A poco de cumplir sus nueve lunas, el gobierno de Alberto Fernández alumbró el 17 de agosto la primera protesta masiva en su contra. Un tuitero describió el reclamo con admirable síntesis: "Miles salimos a las calles a decirle a Fernández que está gobernando mal". Ese fue el sentido amplio de las manifestaciones que se replicaron en las principales ciudades del país.
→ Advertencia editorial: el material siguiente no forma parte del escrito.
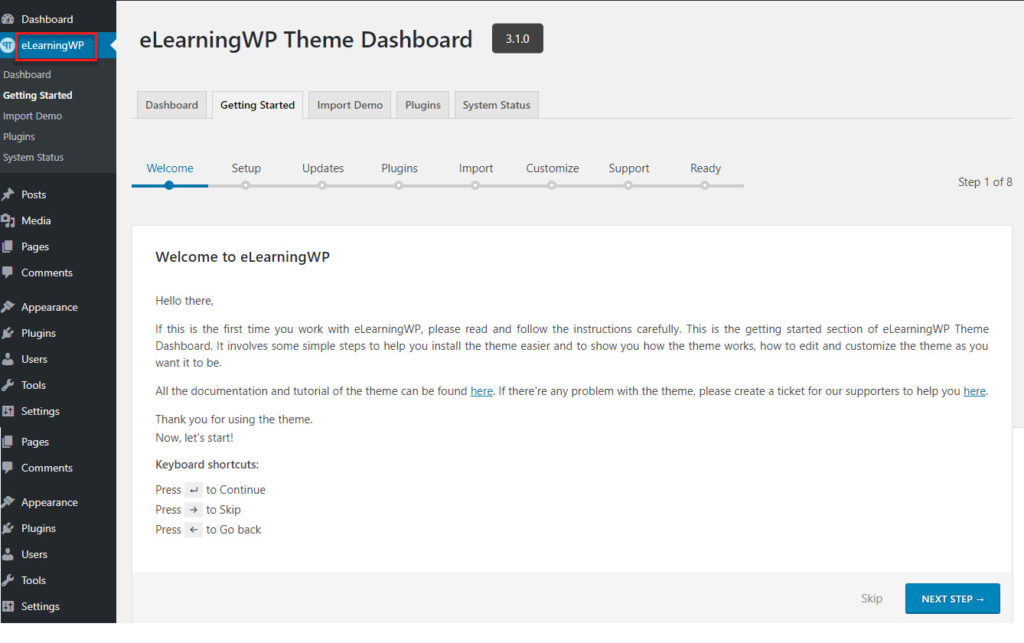Image resolution: width=1024 pixels, height=643 pixels.
Task: Open the Dashboard home icon
Action: [x=10, y=17]
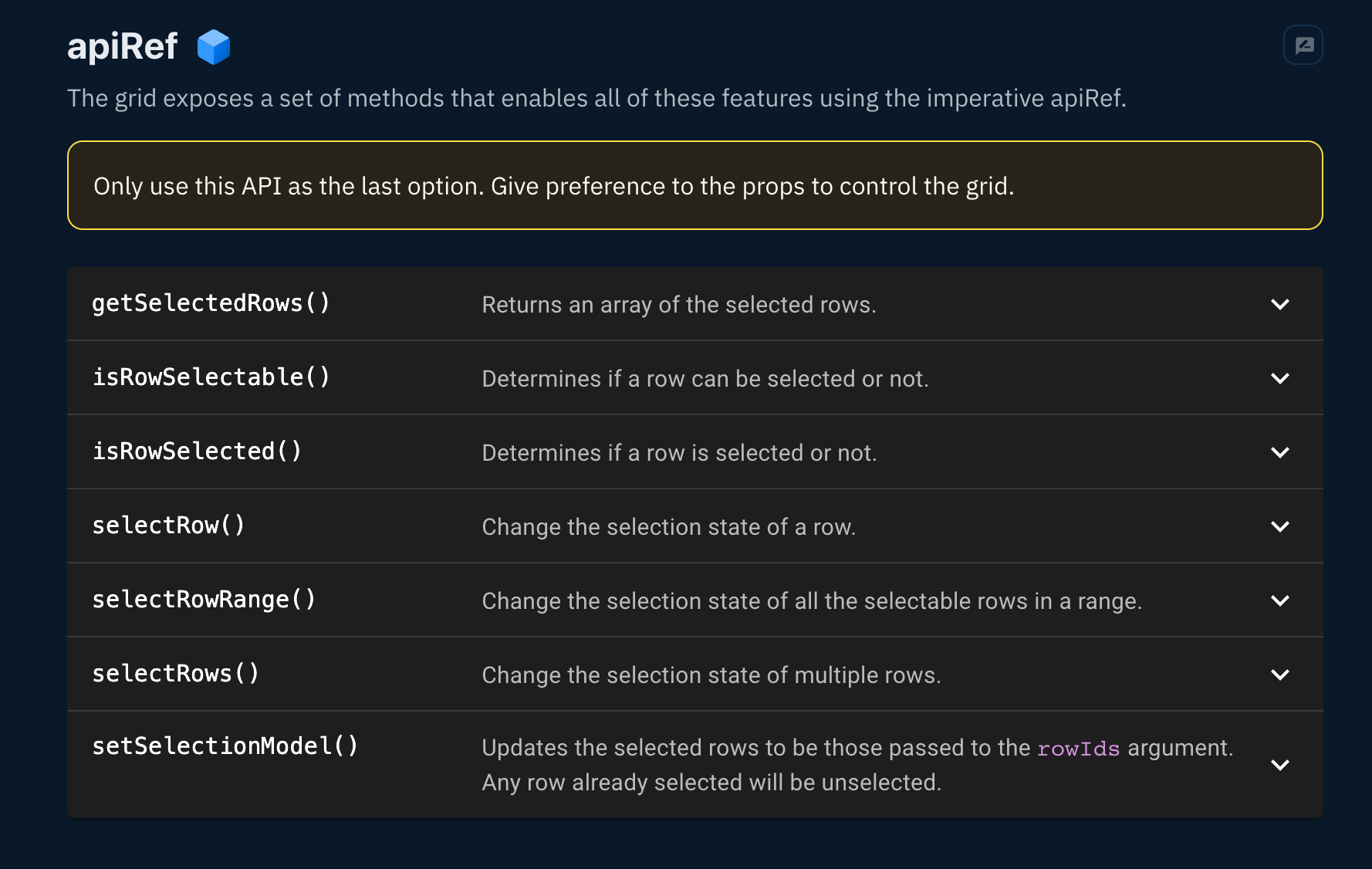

No hubo críticas directas al presidente ni ataques a su
persona (no fue el caso de su compañera de fórmula, cuya presencia en el
escenario político argentino sigue siendo indigerible para una gran parte de la
población). Las marchas se caracterizaron por la ausencia de identificaciones
partidarias, la profusión de banderas argentinas, y los centenares de pancartas
de fabricación doméstica mediante las cuales los manifestantes exponían los
motivos por los cuales piensan que Fernández está gobernando mal: la presión
del Ejecutivo sobre los otros poderes del Estado, el proyecto de reforma
judicial, la intención de alterar la composición de la Corte Suprema, el manejo
de la crisis por el virus corona, la impunidad, la corrupción, la inseguridad,
la rebaja de las jubilaciones.
Como se ve, los primeros son enteramente atribuibles al
actual gobierno, el resto forma parte de los reclamos históricos de los
argentinos, que el actual gobierno tampoco parece interesado o capaz de
resolver.
Así como no se advirtieron en las marchas impugnaciones
al actual presidente tampoco hubo expresiones de nostalgia por el anterior
presidente, y la presencia en ellas de algunas figuras identificadas con el
ambiente cambiemita no pasó del testimonio personal. Las contradicciones
internas expresadas en vísperas de la protesta por la cabeza de la alianza y
por su representante máximo en el ejercicio de la función pública diluyeron la
influencia del grupo supuestamente opositor y le impiden ahora capitalizar
políticamente el reclamo.
LA CLASE MEDIA, PROTAGONISTA
Las clases medias, en todas sus gamas, fueron las grandes
protagonistas de las movilizaciones del lunes; salieron a la calle
identificándose con banderas argentinas, y en nombre de sí mismas. Esas clases
medias declararon a quien quisiera escucharlas que no han encontrado todavía
una expresión política que las represente.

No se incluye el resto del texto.